### Supplied material ###

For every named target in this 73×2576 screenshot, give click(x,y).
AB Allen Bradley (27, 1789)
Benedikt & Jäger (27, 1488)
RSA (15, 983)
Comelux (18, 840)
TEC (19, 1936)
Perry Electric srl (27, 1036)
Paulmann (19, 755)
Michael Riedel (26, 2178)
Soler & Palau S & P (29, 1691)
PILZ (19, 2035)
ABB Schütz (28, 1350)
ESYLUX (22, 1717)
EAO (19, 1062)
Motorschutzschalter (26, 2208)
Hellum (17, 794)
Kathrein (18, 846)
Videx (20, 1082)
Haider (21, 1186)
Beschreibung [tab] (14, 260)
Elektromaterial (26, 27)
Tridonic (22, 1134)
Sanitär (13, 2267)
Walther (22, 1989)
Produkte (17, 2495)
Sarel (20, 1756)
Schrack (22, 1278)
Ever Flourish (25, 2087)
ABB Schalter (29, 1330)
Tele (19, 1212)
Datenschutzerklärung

###

# Instructions for the task
Repeat the data in full. Alter nothing.

# Answer section
For every named target in this 73×2576 screenshot, give click(x,y).
AB Allen Bradley (27, 1789)
Benedikt & Jäger (27, 1488)
RSA (15, 983)
Comelux (18, 840)
TEC (19, 1936)
Perry Electric srl (27, 1036)
Paulmann (19, 755)
Michael Riedel (26, 2178)
Soler & Palau S & P (29, 1691)
PILZ (19, 2035)
ABB Schütz (28, 1350)
ESYLUX (22, 1717)
EAO (19, 1062)
Motorschutzschalter (26, 2208)
Hellum (17, 794)
Kathrein (18, 846)
Videx (20, 1082)
Haider (21, 1186)
Beschreibung [tab] (14, 260)
Elektromaterial (26, 27)
Tridonic (22, 1134)
Sanitär (13, 2267)
Walther (22, 1989)
Produkte (17, 2495)
Sarel (20, 1756)
Schrack (22, 1278)
Ever Flourish (25, 2087)
ABB Schalter (29, 1330)
Tele (19, 1212)
Datenschutzerklärung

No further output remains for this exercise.